Publié le 28/11/2012
Quelque peu « provocateur » par sa double marque du pluriel, ce titre vise à illustrer les difficultés pour parler de l’autisme, au fil des moutures successives du DSM. Comme le note l’éditorialiste de The American Journal of Psychiatry, la future perception de l’autisme dans le prochain DSM-5[1] (attendu pour 2013) ne fait pas l’unanimité. On parlera désormais d’ASD (Autism Spectrum Disorder : Trouble du Spectre Autistique, TSA), ce qu’on faisait déjà plus ou moins, en risquant d’exclure dorénavant de ce cadre « une part significative » des sujets avec des PDD (Pervasive Developmental Disorders : Troubles Envahissants du Développement, TED) mais un bon niveau d’efficience intellectuelle, comme les personnes avec un syndrome d’Asperger ou un PDD-NOS (not otherwise specified, TED non autrement spécifié).
La catégorisation ASD du DSM-5 tendrait aussi à suggérer qu’il existe probablement un «continuum de l’autisme » (autism continuum), c’est-à-dire une réalité « analogique » de ce trouble permettant une transition continue entre ses formes cliniques, par opposition à un caractère « discret » ou « digital » impliquant au contraire une discontinuité d’une forme clinique à l’autre. Cependant, les adversaires de cette conception « continue » (promue implicitement par le DSM-5) font remarquer qu’il n’existe « aucune preuve manifeste » à l’appui de cette thèse.

▬▬▬▬▬▬

### TRAVAIL À FAIRE
1. Recopiez à l'identique le passage du texte sur l'autisme qui commence par « La catégorisation ASD » et se poursuit jusqu'à « de cette thèse. ».
2. Répondez à ces questions d'après le texte sur l'autisme :
(a) En quelle année le DSM-5 est-il attendu ?
(b) Quel sigle français correspond à « Autism Spectrum Disorder » ?
(c) Selon les adversaires de la conception « continue », qu'est-ce qui n'existe pas à l'appui de cette thèse ?
La liste qui suit est un document distinct, sans rapport avec le texte sur l'autisme.

### DONNÉES DISPONIBLES
▬▬▬▬▬▬

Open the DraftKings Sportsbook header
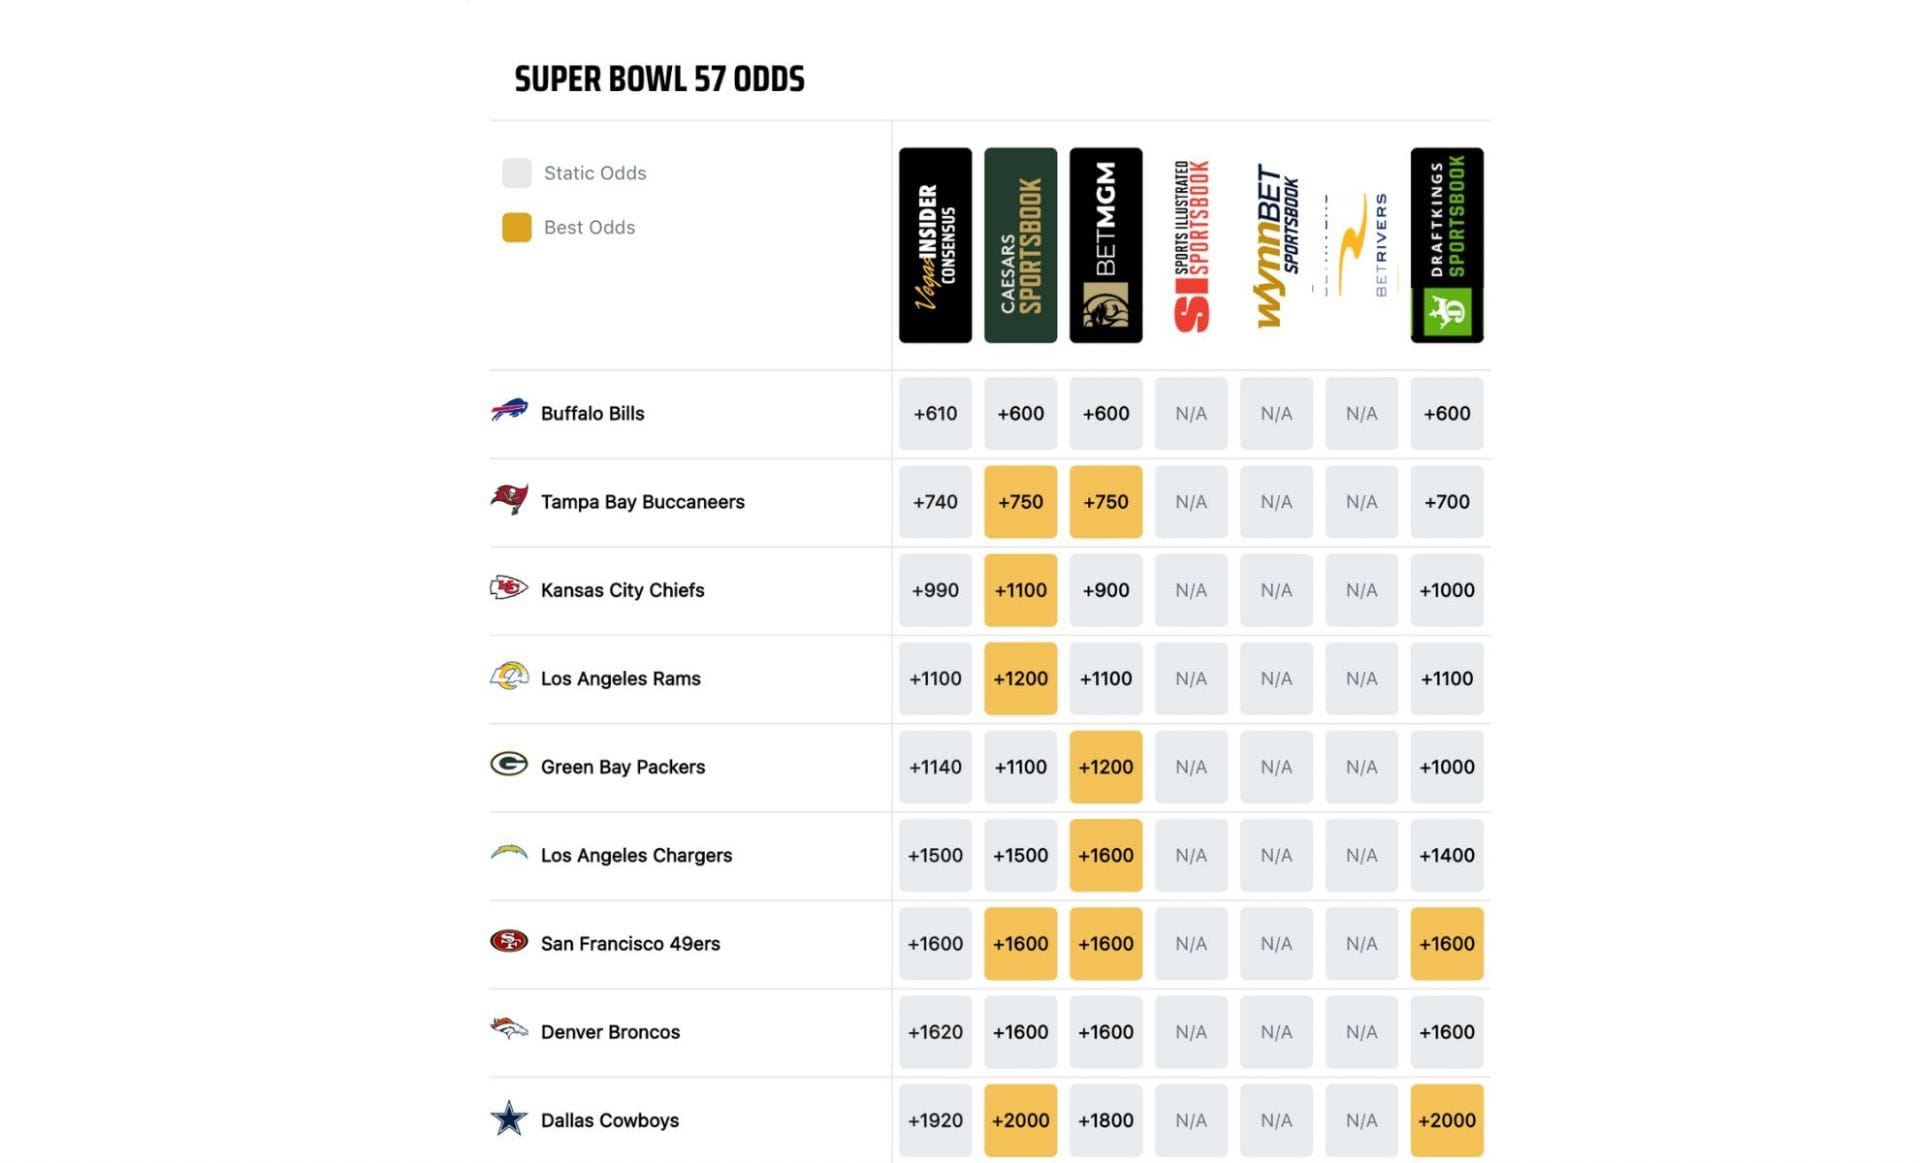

▬▬▬▬▬▬

### RÉPONSES ATTENDUES
1.
La catégorisation ASD du DSM-5 tendrait aussi à suggérer qu’il existe probablement un «continuum de l’autisme » (autism continuum), c’est-à-dire une réalité « analogique » de ce trouble permettant une transition continue entre ses formes cliniques, par opposition à un caractère « discret » ou « digital » impliquant au contraire une discontinuité d’une forme clinique à l’autre. Cependant, les adversaires de cette conception « continue » (promue implicitement par le DSM-5) font remarquer qu’il n’existe « aucune preuve manifeste » à l’appui de cette thèse.

2.
(a) En 2013.
(b) TSA (Trouble du Spectre Autistique).
(c) Il n'existe « aucune preuve manifeste ».